Outra divergência com o atual Governo – “ou preocupação” – prende-se com o IVA a na construção. “A secretária de Estado já aqui disse que a medida que apresenta hoje não é a mesma que apresentava há um ano, já não é os 6% para toda a construção. Hoje olhamos para habitação a custos controlados, quer para venda quer para arrendamento e o IVA é a 6%, desde que seja para responder à classe média. Se falamos numa dimensão de desburocratizar o procedimento, também não precisa do Parlamento, podia já ter sido feito por via de portaria”. “Não é uma crítica, é uma dificuldade em perceber no que é que, afinal, estamos a divergir”, apontou a deputada, reconhecendo “complexidade em aceder” a estas medidas fiscais, como no IVA a 6%, que tem de ser melhorada.
O terceiro ponto mencionado pela antiga ministra da Habitação relaciona-se com o Alojamento Local (AL), onde os dois partidos têm “uma divergência de fundo”. Neste ponto, Marina Gonçalves lamentou que o PSD tenha criado a narrativa de que o PS “estava a culpar e a diabolizar o AL com as medidas do Mais Habitação”.

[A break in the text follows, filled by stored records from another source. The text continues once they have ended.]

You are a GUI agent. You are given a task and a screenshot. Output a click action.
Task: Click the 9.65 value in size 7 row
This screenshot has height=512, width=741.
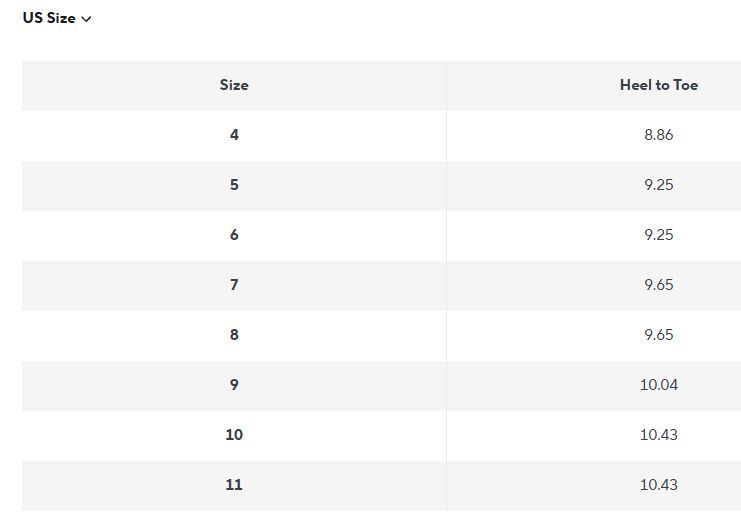click(x=658, y=285)
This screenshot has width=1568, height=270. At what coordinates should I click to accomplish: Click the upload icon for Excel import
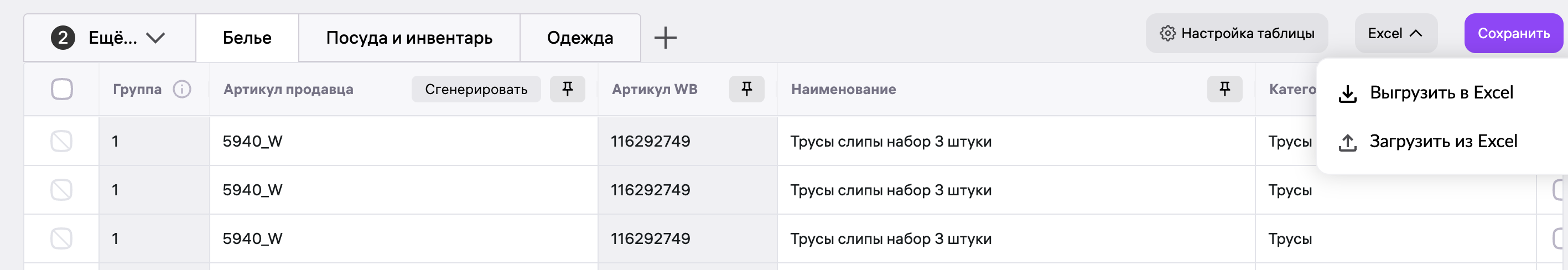point(1348,142)
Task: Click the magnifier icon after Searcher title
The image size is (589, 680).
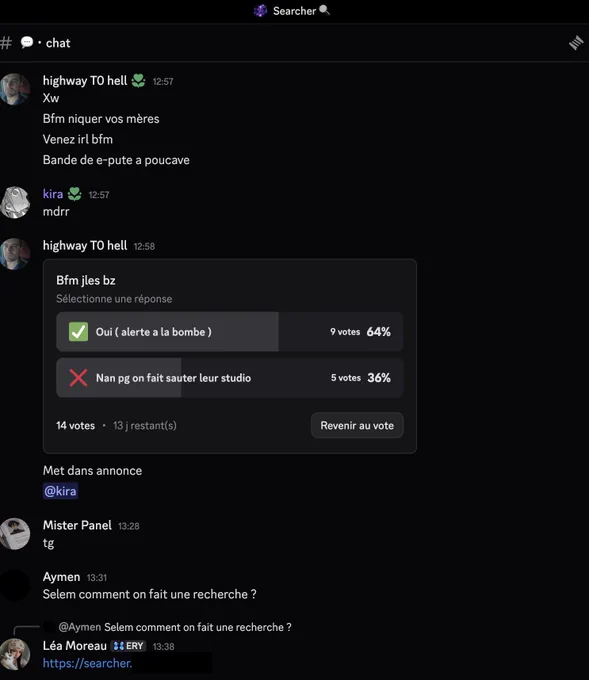Action: coord(324,10)
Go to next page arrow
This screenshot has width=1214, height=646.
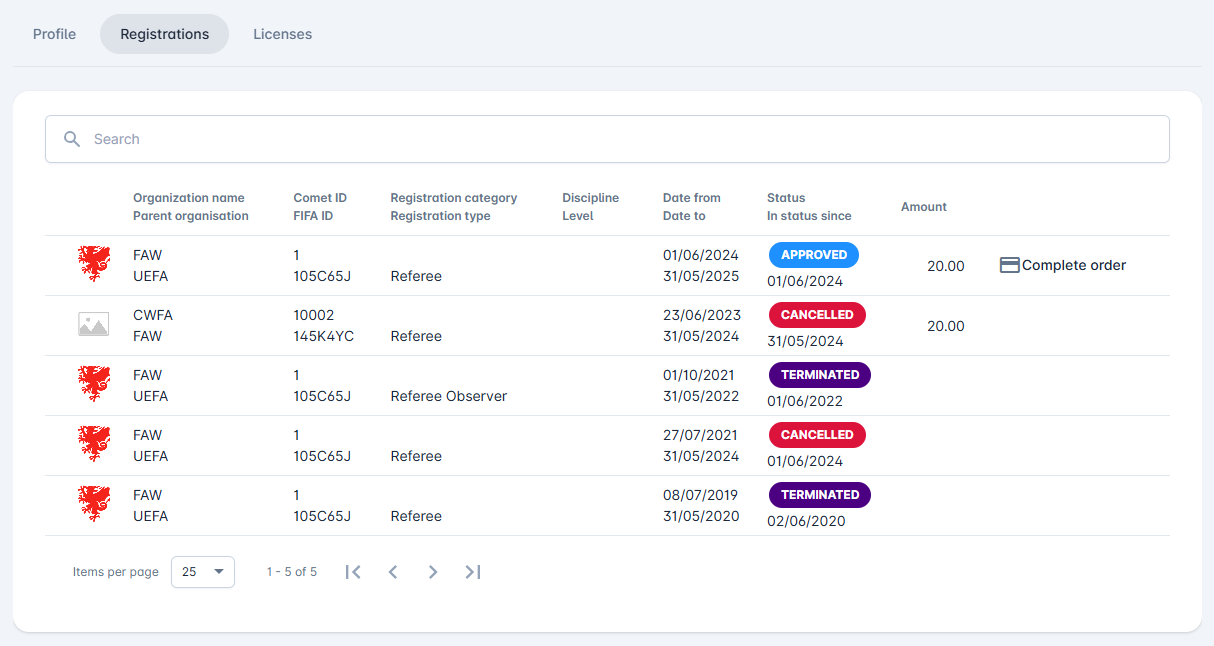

“Nunca foi essa a perspectiva, isso foi um aproveitamento político. Nunca se disse que é o AL o principal fator [da crise na habitação], mas também contribui e num momento de emergência em que temos de responder com medidas mais imediatas” como a limitação de AL. “Preferíamos que não fosse necessário pensar em medidas que são restritivas, mas é para nós uma responsabilidade pensar nisso” quando é preciso responder a uma necessidade de habitação para viver.
Apesar destas três dimensões, Marina Gonçalves fez questão de reforçar a tónica nos “pontos de convergência” entre PS e PSD. “O financiamento na habitação pública, a necessidade de simplificar e a necessidade de, em conjunto, encontrarmos parcerias e dar confiança para que o privado seja parceiro na política pública”. “O Estado não procura lucro, procura sustentabilidade do projeto, o privado obviamente que tem uma dimensão adicional”, continuou, rematando: “Temos de encontrar instrumentos para que seja salvaguardado o interesse do privado e salvaguardado o interesse do Estado – o interesse do Estado é a classe média.”